When there is no formal policy to follow
Most everyday work does not come with a publisher’s author guidelines or a school’s explicit AI policy attached. In that gap, default to the same underlying test the authorities above use, scaled down: would the person relying on this work want to know that AI contributed appreciably to it, and would they feel misled if they found out later without having been told? If the honest answer is yes, disclose, even without a formal template to follow. A short, plain sentence is enough in most everyday contexts — the goal is honesty, not bureaucratic process.
Teams without a written AI-use policy tend to develop an inconsistent, ad hoc norm by default, where some people disclose and others don’t, and nobody has actually agreed on what counts as “appreciable.” That inconsistency is itself a source of the friction that authorship disputes cause later — a colleague who finds out a heavily AI-drafted deliverable was presented without any disclosure will reasonably feel misled, even if no rule was technically broken. If you manage a team, what to tell your team when you automate covers the parallel problem of disclosure at the process level; pair it with a simple, team-agreed threshold for when individual deliverables need a disclosure line, so the norm does not depend on each person’s individual judgment call every time.
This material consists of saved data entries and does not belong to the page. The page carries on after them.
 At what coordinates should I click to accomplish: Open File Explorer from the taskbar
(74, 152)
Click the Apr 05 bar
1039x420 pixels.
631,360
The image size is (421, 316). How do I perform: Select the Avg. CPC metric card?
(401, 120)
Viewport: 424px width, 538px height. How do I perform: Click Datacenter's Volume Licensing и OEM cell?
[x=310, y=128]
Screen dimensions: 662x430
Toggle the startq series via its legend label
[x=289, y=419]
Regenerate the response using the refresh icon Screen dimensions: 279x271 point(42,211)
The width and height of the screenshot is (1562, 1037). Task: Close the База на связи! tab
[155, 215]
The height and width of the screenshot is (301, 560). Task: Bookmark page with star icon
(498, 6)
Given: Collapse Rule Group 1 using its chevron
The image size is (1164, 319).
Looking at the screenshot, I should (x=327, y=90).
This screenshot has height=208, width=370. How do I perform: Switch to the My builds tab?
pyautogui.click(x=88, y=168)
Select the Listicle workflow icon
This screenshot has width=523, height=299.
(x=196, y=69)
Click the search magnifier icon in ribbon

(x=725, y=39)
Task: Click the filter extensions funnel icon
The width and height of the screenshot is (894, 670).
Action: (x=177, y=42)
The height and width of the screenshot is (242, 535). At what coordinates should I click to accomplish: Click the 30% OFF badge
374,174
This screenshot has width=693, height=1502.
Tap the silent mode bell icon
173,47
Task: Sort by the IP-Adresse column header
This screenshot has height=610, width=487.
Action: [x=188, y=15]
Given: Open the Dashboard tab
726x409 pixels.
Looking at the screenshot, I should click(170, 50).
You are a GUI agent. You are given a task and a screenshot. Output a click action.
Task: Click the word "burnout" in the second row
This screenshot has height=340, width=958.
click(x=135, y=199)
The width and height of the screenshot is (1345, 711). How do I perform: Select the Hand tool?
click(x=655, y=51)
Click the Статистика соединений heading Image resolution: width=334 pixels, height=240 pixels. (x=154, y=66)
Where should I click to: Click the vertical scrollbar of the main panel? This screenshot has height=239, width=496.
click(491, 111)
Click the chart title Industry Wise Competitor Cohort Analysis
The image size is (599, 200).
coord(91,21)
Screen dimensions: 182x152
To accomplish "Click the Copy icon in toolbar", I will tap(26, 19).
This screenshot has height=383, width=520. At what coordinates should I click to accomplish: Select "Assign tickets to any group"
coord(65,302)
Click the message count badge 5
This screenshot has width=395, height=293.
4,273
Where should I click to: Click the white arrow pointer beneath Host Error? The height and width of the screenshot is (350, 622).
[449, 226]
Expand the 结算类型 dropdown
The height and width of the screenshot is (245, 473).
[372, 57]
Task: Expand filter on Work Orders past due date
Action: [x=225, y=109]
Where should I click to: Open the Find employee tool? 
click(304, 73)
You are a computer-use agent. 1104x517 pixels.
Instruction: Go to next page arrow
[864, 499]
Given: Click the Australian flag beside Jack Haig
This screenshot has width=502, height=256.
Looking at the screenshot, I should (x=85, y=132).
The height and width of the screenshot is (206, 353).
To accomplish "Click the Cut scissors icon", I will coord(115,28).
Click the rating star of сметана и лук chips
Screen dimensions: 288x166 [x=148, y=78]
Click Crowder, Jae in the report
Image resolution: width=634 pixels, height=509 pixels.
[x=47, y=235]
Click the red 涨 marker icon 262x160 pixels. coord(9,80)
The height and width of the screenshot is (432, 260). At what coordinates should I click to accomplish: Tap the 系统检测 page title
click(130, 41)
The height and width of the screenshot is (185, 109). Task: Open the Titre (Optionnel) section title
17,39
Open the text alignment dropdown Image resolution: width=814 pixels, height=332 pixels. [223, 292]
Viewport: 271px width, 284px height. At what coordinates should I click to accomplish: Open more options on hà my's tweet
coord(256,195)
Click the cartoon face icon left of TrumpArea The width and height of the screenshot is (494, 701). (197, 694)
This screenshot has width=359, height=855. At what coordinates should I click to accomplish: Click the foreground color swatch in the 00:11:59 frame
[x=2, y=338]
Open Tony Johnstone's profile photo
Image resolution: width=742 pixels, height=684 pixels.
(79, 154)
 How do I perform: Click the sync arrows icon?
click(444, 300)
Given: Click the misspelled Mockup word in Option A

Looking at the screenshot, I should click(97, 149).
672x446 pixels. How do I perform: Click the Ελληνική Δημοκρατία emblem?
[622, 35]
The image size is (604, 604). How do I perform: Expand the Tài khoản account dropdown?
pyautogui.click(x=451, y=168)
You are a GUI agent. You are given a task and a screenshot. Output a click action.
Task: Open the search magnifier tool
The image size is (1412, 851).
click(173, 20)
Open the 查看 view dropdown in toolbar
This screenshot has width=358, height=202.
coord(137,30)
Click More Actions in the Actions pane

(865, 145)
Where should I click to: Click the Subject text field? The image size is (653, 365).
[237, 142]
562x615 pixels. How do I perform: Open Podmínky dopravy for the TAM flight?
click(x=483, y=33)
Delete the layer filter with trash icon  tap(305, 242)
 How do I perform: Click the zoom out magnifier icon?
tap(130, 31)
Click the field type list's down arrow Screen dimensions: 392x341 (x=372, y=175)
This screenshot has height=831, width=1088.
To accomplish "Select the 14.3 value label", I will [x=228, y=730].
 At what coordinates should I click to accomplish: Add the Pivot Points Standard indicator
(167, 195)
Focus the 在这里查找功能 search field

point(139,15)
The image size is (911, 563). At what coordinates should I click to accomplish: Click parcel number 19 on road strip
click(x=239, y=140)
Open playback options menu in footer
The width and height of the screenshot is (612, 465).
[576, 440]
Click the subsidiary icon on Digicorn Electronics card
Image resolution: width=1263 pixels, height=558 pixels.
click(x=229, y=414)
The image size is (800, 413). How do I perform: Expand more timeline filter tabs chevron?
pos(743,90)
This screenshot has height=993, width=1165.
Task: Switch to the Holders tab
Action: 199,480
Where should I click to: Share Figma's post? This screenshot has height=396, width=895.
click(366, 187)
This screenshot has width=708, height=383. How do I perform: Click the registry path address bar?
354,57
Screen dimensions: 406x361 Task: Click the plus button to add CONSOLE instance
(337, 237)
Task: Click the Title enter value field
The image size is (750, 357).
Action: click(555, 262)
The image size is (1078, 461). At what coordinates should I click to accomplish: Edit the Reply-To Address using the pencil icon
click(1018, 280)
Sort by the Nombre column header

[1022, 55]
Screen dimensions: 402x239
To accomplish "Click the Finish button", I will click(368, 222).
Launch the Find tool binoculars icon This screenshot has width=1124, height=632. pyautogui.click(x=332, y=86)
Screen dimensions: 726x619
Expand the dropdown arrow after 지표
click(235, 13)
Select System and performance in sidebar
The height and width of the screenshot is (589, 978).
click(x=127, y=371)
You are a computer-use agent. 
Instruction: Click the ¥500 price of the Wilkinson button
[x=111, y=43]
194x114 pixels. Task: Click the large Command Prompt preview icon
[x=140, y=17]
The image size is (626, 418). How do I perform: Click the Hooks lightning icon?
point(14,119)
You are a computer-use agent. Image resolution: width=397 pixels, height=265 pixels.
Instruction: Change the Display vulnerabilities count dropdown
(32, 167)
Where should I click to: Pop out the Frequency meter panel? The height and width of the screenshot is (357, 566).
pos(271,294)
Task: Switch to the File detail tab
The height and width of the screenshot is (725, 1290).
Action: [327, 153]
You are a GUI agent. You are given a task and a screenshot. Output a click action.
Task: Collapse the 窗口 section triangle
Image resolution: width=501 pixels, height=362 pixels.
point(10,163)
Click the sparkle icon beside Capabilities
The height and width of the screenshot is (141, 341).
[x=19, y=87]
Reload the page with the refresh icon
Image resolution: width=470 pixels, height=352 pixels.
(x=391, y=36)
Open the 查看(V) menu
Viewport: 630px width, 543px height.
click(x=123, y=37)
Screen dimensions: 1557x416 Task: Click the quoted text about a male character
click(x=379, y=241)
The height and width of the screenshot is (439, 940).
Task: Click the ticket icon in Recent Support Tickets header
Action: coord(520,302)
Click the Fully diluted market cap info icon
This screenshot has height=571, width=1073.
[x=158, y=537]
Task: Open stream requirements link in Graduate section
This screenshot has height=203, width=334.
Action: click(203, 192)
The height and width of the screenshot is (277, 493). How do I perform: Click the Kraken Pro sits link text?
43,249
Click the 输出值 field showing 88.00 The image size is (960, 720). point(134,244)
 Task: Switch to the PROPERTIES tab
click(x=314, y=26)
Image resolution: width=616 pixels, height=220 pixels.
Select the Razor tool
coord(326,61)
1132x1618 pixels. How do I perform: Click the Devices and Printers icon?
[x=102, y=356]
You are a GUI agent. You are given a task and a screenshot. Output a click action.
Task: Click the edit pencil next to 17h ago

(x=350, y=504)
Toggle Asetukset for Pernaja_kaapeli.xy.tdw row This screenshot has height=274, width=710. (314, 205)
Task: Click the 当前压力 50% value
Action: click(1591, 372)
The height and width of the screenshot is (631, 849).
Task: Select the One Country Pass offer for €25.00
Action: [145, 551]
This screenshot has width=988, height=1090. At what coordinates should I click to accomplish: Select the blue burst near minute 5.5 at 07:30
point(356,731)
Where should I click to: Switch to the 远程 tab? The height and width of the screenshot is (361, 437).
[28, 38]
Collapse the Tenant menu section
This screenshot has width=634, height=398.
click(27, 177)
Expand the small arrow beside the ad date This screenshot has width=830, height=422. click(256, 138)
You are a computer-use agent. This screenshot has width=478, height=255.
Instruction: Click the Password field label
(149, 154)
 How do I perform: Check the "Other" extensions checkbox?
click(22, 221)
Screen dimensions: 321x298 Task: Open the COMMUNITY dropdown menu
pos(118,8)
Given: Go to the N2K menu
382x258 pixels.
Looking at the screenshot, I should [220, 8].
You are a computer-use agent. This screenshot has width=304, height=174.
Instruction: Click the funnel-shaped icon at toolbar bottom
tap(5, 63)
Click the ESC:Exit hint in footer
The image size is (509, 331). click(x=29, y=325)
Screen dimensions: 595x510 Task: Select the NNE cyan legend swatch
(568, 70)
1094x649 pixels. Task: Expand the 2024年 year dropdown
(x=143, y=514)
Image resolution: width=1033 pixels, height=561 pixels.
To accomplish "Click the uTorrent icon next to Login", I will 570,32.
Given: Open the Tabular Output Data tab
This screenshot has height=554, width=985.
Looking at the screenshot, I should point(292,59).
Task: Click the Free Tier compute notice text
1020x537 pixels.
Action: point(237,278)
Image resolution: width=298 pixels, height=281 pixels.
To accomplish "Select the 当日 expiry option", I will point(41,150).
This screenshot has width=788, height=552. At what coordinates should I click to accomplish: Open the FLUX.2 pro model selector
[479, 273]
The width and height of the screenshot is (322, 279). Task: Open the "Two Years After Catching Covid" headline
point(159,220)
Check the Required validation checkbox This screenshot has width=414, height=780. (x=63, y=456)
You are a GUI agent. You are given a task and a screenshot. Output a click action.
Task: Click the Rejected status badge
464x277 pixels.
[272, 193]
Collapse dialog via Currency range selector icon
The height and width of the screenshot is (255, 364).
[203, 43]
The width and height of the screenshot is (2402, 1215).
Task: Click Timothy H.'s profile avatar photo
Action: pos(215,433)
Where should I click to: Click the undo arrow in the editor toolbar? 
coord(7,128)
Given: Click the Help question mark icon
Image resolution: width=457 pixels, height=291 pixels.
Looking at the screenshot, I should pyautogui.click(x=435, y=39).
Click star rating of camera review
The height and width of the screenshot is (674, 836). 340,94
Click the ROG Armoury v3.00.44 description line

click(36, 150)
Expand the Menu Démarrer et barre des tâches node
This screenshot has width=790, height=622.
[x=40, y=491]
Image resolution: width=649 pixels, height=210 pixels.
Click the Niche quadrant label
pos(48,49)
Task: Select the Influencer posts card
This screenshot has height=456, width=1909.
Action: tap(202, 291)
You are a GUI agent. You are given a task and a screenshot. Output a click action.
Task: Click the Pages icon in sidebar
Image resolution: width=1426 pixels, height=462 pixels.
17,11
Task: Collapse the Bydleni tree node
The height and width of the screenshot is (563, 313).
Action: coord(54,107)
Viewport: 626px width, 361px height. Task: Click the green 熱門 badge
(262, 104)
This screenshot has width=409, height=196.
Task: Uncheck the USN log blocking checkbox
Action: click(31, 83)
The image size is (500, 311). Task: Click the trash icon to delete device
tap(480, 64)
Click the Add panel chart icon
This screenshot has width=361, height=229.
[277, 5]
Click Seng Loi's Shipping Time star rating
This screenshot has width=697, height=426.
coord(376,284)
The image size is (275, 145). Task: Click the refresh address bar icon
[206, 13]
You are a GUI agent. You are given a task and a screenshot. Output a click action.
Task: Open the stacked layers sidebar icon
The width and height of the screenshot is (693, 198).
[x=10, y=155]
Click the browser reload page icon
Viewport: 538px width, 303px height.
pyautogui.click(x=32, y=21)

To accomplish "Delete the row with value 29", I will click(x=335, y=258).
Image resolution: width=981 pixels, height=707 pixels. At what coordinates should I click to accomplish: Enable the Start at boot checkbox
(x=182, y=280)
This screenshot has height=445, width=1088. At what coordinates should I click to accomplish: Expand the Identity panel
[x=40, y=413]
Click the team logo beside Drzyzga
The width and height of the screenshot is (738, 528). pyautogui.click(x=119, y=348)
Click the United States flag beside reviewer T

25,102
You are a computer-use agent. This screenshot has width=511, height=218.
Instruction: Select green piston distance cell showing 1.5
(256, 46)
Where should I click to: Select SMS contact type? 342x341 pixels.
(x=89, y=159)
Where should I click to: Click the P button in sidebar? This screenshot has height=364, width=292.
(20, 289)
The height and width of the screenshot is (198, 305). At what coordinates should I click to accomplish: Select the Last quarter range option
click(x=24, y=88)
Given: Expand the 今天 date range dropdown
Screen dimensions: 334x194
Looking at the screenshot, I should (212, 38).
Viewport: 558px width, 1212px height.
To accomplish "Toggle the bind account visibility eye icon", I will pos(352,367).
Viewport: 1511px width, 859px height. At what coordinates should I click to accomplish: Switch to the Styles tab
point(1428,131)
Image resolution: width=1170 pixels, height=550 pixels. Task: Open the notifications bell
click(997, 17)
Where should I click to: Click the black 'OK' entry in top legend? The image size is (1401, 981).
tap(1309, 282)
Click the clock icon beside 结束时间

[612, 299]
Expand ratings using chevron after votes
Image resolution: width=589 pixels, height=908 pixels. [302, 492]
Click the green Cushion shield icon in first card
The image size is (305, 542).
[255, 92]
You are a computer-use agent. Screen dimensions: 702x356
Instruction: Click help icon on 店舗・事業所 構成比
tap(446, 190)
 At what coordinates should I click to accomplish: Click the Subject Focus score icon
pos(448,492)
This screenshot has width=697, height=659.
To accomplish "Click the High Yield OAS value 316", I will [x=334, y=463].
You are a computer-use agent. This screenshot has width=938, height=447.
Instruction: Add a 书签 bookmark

Where this connects to skill and craft
Disclosure norms exist alongside, not instead of, the judgment about how much of a piece of work should be AI-generated in the first place. Keep your taste: AI and creative practice covers the craft side of that question — how much AI assistance still lets you develop and exercise your own creative judgment — while this article covers the accountability side: whatever mix you land on, name it honestly. The two questions are related but distinct: a heavily AI-assisted piece that is honestly disclosed is a different situation, ethically, than a lightly AI-assisted piece presented as fully unaided. What not to delegate to AI covers the upstream decision of how much to delegate in the first place; this article covers what to do once you have delegated something appreciable.
Try it today
Look at the last piece of AI-assisted work you produced that went to someone else — a client, a manager, a teacher, a reader. Using the decision table above, decide honestly whether it needed disclosure and whether it got it. If it did not and should have, that is worth a short, unremarkable follow-up note now, using the language in the downloadable template, rather than a bigger problem later if the gap surfaces on its own.